ASSIGNMENT: Copy each line below that contains "column".

MATERIAL FOR THE TASK:
*** Begin section ***

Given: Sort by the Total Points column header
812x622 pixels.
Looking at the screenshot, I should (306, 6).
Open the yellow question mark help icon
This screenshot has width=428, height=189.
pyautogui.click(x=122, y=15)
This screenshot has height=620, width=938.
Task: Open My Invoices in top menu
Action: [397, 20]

*** End section ***
*** Begin section ***

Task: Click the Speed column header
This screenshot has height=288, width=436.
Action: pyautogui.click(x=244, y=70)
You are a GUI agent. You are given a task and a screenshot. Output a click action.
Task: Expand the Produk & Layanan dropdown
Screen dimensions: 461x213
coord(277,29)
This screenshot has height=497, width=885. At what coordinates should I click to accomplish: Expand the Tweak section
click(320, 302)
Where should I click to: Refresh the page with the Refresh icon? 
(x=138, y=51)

*** End section ***

RESPONSE TO THE EXERCISE:
Given: Sort by the Total Points column header
Task: Click the Speed column header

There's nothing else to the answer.